Let $\displaystyle F_{20}$ be the Frobeniusgroup of order $\displaystyle 20.$

1) Show that $\displaystyle F_{20}$ has the trivial Center.
2) Determine for every divisor $\displaystyle d$ of $\displaystyle 20$ the number of elements in $\displaystyle F_{20}$ of order $\displaystyle d.$
3)Determine the number of 5-Sylowgroups in $\displaystyle F_{20}$ and teh number of 2-Sylowgroups in $\displaystyle F_{20}$ .

4) Determine the normal subgroups of $\displaystyle F_{20}$ .

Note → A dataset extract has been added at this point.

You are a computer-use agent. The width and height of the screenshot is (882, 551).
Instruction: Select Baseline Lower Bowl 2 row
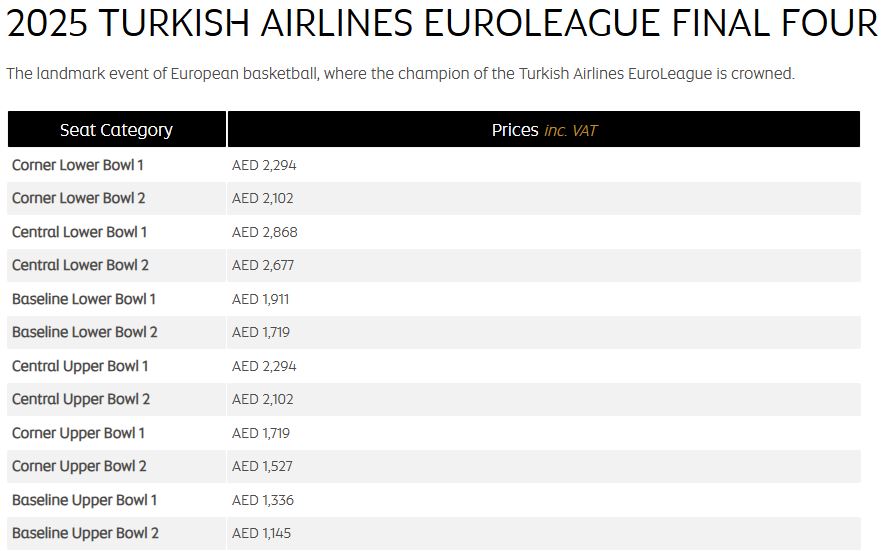(x=85, y=332)
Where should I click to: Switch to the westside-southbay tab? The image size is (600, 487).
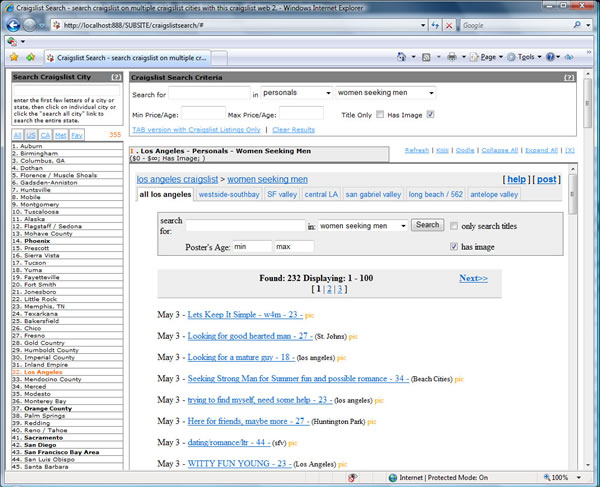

2. The Frobeniusgroup of order 20
is the set of maps from $\displaystyle F_5$ to $\displaystyle F_5$ of the form
$\displaystyle x \mapsto ax+b$ where $\displaystyle a,b \in F_5, b \neq 0.$
slightly different order:

2)
d=1: 1 element, the identity $\displaystyle x$
d=2: 5 elements, $\displaystyle -x+b, b \in F_5$
d=4: 10 elements, $\displaystyle ax+b, \; a\in \{2,3\}, b \in F_5$
d=5: 4 elements, $\displaystyle x+b, \; b \in F_5, b \neq 0$

1)
A presentation for $\displaystyle F_{20}$ is

$\displaystyle \alpha^5 = \beta^2 = \gamma^4 = 1, \gamma^2 = \beta, \alpha^\beta=\alpha^{-1}, \alpha^\gamma=\alpha^2$

We take
$\displaystyle \alpha = x+1, \beta = -x, \gamma = 2x$
The elements of order 5 and two together lie in the
Dihedral group of generated by $\displaystyle \alpha$ and $\displaystyle \beta$ (of order 10).
This group has trivial center. Hence $\displaystyle F_{20}$ has trivial center.

3) There is only one Sylow 5 subgroup, the group
generated by $\displaystyle \alpha = x+1$ (of order 5).
There are $\displaystyle 5$ Sylow 2 subgroups (of order 4).
They are the groups generated by $\displaystyle \gamma = 2x$ and its conjugates
$\displaystyle 2x+b \; (b \neq 0)$.

4) There are two normal subgroups, both mentioned already:
The Sylow 5 subgroup generated by $\displaystyle \alpha$,
and the Dihedral group of order 10 generated by $\displaystyle \alpha$ and $\displaystyle \beta.$

Best,

ZD